A nostalgic shopping trip down memory lane does wonders for the high street, and my step count
When I first arrived in London in 1982 I was waitressing in a Covent Garden wine bar, bizarrely named The Crusting Pipe. This was where my now husband came in for a ‘crusty cob’
I found myself shopping in Covent Garden this week. As in real life, walking-the-streets shopping, popping in here and out of there and trying on items of clothing in proper cubicles, and you know what? It was great.
I’ve got very lazy about real-life shopping, even though I live bang slap on a big red bus route that takes me directly into the heart of London’s West End. I usually find it easier to click a mouse around a screen and wait for the thud of a parcel, or more inevitably, the discovery of the “Sorry we missed you note”. For me “live shopping” seems to have dwindled to a weekly supermarket shop where the old man accompanies me because he likes using the DIY barcoder (aka the zapper) due to the fact it makes him feel like he’s in Star Wars, even though he is merely pricing up cod loins in breadcrumbs.
A combination of laziness, financial belt-tightening and realising that I already have enough stuff anyway, has drastically cut down my “shopping for the sake of it” habit, but once in a blue moon it’s really nice to get out there and physically shop.
I was in Covent Garden because I had a meeting nearby later in the day. It’s an area that always fills me with nostalgia because when I first arrived in London in 1982 I was waitressing in a wine bar, bizarrely named The Crusting Pipe, bang slap in the middle of the Piazza. This was where my now husband came in for his lunch and over a “crusty cob”, cheddar and pickle lunch, arranged a date for later that evening. Dear reader, the poor sap hadn’t a clue what he was taking on.
Back then, the fruit and veg market still occupied a small corner of its former home and Old Covent Garden, a world of wooden barrows and gutters full of cabbage leaves was only just getting used to rubbing shoulders with the sudden influx of trendy wine bars, hairdressers and boutiques.
As a very skint twentysomething waitress, I remember literally pressing my nose up against the window of Whistles clothing shop, not daring to go in, even during the sale season. The day I could actually afford to buy something was huge.
Covent Garden has seen many businesses come and go during the intervening years, but it’s still the kind of place where American tourists can feasibly wet themselves over its traditional London charm. After all, it’s got cobbles and little back alleys and traditional pubs like the Lamb & Flag, which once upon a time, back in the good old slum days was known as the “Bucket of Blood”.
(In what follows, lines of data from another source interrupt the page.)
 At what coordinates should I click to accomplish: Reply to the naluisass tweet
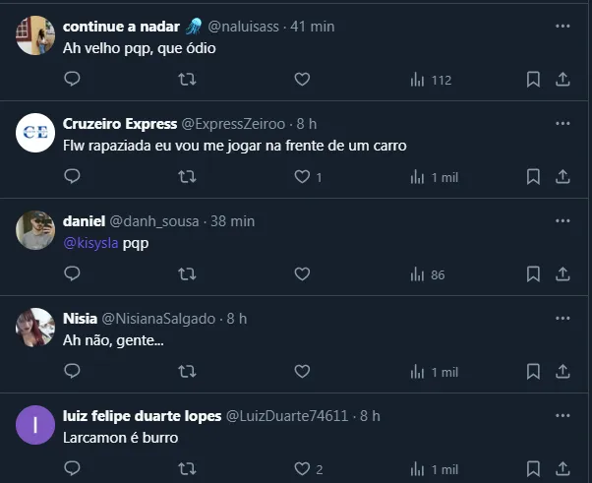[72, 80]
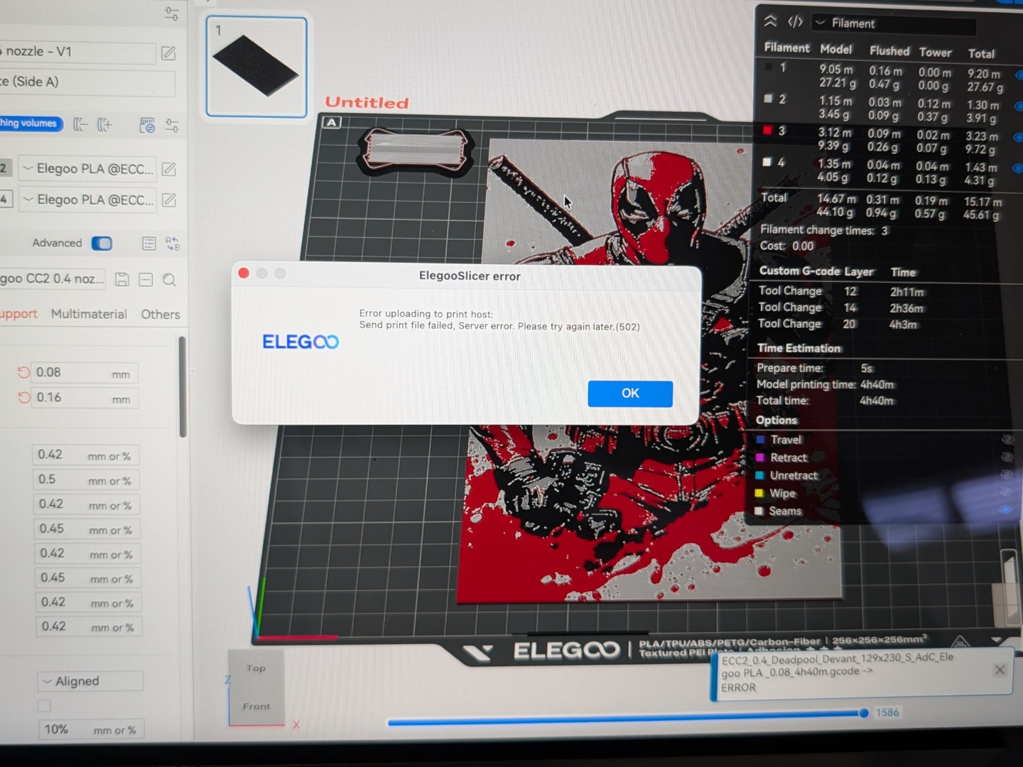
Task: Click the edit icon beside the nozzle preset
Action: 168,53
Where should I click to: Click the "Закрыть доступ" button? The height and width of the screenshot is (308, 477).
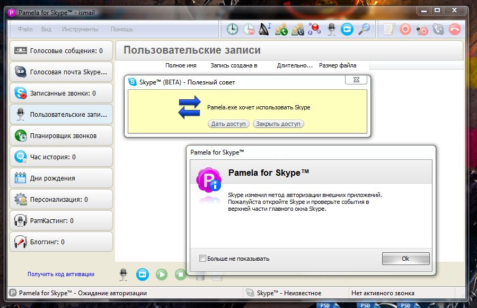[278, 124]
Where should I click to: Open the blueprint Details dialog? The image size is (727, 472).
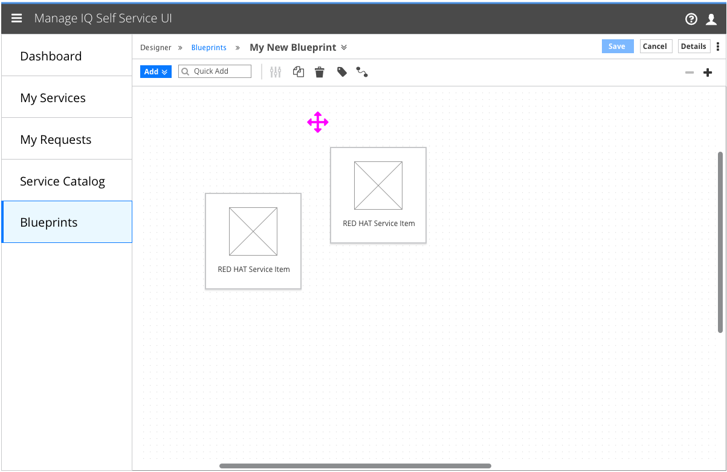coord(694,46)
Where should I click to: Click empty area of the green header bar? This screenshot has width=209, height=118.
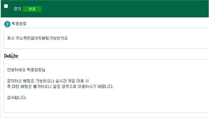tap(120, 9)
It’s also got shops, living breathing shops, full of shiny things and music. In the two hours before my meeting, I tried on a dress and a silk shirt the colour of a baby’s bottom, some glittery trousers and another pair of velvet trousers which wouldn’t do up around my gut. I bought a new powder compact after a tiny, flawlessly made-up sales girl told me that my own make-up was cracking around my face, which made my nose look like an erupting volcano (I added that bit), and I bought a new blusher and a dark green nail varnish. Weirdly, I experienced the same endorphin rush at the till that I get from yoga.
I took myself out for coffee in a tiny Swedish bakery that wasn’t a chain and then tried on more things in different shops, some of which were out of my price range and that I had no intention of really buying. I looked at jewellery, made mental Christmas shopping notes and browsed a proper bookshop where you could actually smell the ink and paper and saw lots of things that I wouldn’t think to look for online.
I also checked out the whereabouts of my latest novel and considering it was stuck on a dark shelf next to complete strangers, I removed her and put her bang slap on the central table where she could sit next to all the really popular girls and enjoy their company... God, I was having a great time.
Of course, all this is a long-winded way of saying that many of us who despair the demise of the high street are forgetting that we might be part of the problem. How many of us rail against the empty shop windows and the To Let signs without actually getting out there and propping up the retailers ourselves?
Online shopping is massively convenient, but let’s not forget how pleasurable the act of shopping in real life can be.
Even if you don’t buy anything, just think of your step count. Most days, when I’m sitting at home, writing and online browsing, I barely make it into double figures, while last Thursday I managed six thousand steps before lunch – now, there’s an incentive.
Who knows, a couple more shopping sprees and I might be able to do those velvet trousers up.